◆ Provided passage ◆
Title: The Good News Must Go Out
Author: Rebecca Davis
Series: Hidden Heroes, book 2
Major Themes: Margaret Nicholls Laird, Central African Republic, Nurses, Family Read-Alouds, Biographies, Christian Nonfiction, Christian Missions, Christian Missionaries, Africa
Synopsis: Though unwilling to be a missionary, Margaret found herself in the Central African Republic, experiencing some amazing things.
A year or two ago, I bought several books from a scratch and dent sale, and put them on the shelf for future reading, including The Good News Must Go Out. It looked really good, but we just never got around to choosing it (too many good books on our shelves!). Then, about six months ago I decided to go through a course with my 5-year-old, and saw that one of the recommended books was this one! I was happy to finally have an incentive to read the book, and we all really enjoyed it.
The subtitle of this book is, True stories of God at work in the Central African Republic. That made me think that it was a collection of stories about various missionaries, but once we started reading it, we soon realized that it was actually the account of one woman’s life. Margaret Nicholl Laird’s mother, though she loved God, married a man who was not a believer. She gave up her dream of becoming a missionary for him, but secretly prayed for many years that one of her children would be a missionary.

◆ Data section ◆
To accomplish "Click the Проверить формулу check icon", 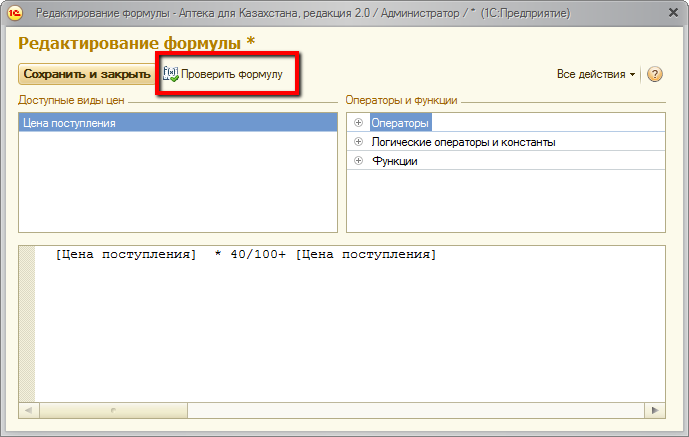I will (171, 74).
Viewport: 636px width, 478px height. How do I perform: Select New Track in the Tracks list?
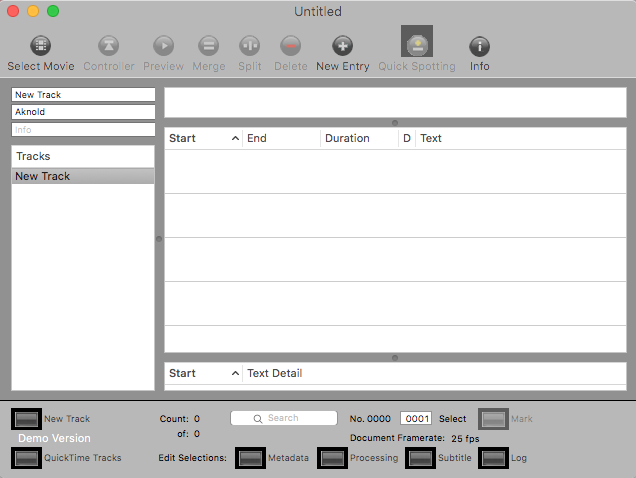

◆ Requirement 1 ◆
In the review of The Good News Must Go Out, what subtitle is given for the book?
◆ Requirement 2 ◆
Continue the review of The Good News Must Go Out, picking up after its last sentence.
The data is not needed for this work.

◆ Response 1 ◆
True stories of God at work in the Central African Republic.

◆ Response 2 ◆
Margaret became a Christian as a teenager, but she was not going to be a missionary—she didn’t want to be boiled and eaten! Then one day, God changed her mind. Within a few years, she found herself in the center of Africa. What adventures she had! Probably the most memorable is the time she went to visit the sultan whose father took 300 women with him to the grave. Or, maybe the time she went by push-push to treat another sultan who had a hole in his chest. But then, what about the goat boy who suddenly quit his job after many years of faithful service? Or the wood and water boy who disappeared every evening—where was he going? What stories these are, of God’s work through a woman who determined to be willing to work for Him even when she really didn’t want to.
These are amazing stories. I’m not sure my 5-year-old got much out of The Good News Must Go Out, but the older children certainly did as they listened in. This book is very good for building faith and trust. It is one of the best missionary stories I’ve found for children. I’m looking forward to reading more books from this series.
WARNING: Chapter 33 mentions women being buried alive. Chapter 8 describes a bad chest injury. Other medical conditions are mentioned in other places.